O sucesso da rede depende da participação dos membros da comunidade, que desempenham funções como staking e segurança da rede através da operação de nós e da posse de Ethereum. Centenas de milhares de programadores contribuem para o desenvolvimento contínuo da plataforma, mantendo a Ethereum como um ecossistema descentralizado e colaborativo.
Através das Ethereum Improvement Proposals (EIP), a comunidade pode sugerir melhorias para a rede. Qualquer membro da comunidade de criptomoedas pode apresentar EIP via GitHub. As propostas são discutidas e revistas pela comunidade Ethereum, incluindo editores, antes de serem aprovadas.
Além disso, membros de fóruns e entusiastas da Ethereum participam em debates, dando feedback aos autores das propostas. As EIP podem abordar vários aspetos da rede Ethereum, como alterações ao padrão técnico ERC-20, que regula as transações Ethereum.
Vitalik Buterin é programador russo-canadiano e fundador da Ethereum. Propôs a Ethereum em 2013 para expandir a tecnologia blockchain além das capacidades do Bitcoin. É uma figura pioneira nas finanças descentralizadas e no desenvolvimento de smart contracts.
Vitalik Buterin criou a Ethereum para construir uma plataforma descentralizada para smart contracts e aplicações descentralizadas, não apenas para lucro. A sua visão passava por estabelecer uma infraestrutura blockchain mais acessível e sofisticada do que a do Bitcoin.
Vitalik Buterin fundou a Ethereum e foi pioneiro nos smart contracts, viabilizando aplicações descentralizadas. As suas inovações permitiram o surgimento de blockchains programáveis, o avanço dos mecanismos de consenso, soluções de escalabilidade e a fundação de todo o ecossistema DeFi.
Vitalik Buterin vê as criptomoedas e a Web3 como ferramentas para construir uma internet mais livre e descentralizada. Defende blockchains públicas em detrimento das privadas, salientando a abertura e resistência à censura. Considera que a tecnologia criptográfica é essencial para proteger contra a vigilância e controlo centralizados.
Vitalik Buterin mantém-se como principal investigador e fundador da Ethereum, dedicado ao desenvolvimento e melhoria do protocolo. Dá prioridade às contribuições técnicas em detrimento da visibilidade pública, trabalhando ativamente no roteiro de longo prazo e em soluções de escalabilidade para a Ethereum.

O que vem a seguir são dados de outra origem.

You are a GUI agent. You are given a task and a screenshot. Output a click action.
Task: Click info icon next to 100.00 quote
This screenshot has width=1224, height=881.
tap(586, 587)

Vitalik Buterin propôs sete áreas-chave de melhoria para a Ethereum: soluções de resistência quântica, arquiteturas escaláveis como ZK-EVM e PeerDAS, modelos universais de conta, mecanismos robustos de precificação de gás e construção descentralizada de blocos para resistir à centralização.
O compromisso de Vitalik com a descentralização e confiança mínima moldou profundamente a arquitetura da Ethereum. A sua visão impulsionou a transição para Proof of Stake, com ênfase na segurança e escalabilidade. Estes princípios fundamentais continuam a orientar a evolução e o roteiro tecnológico da Ethereum.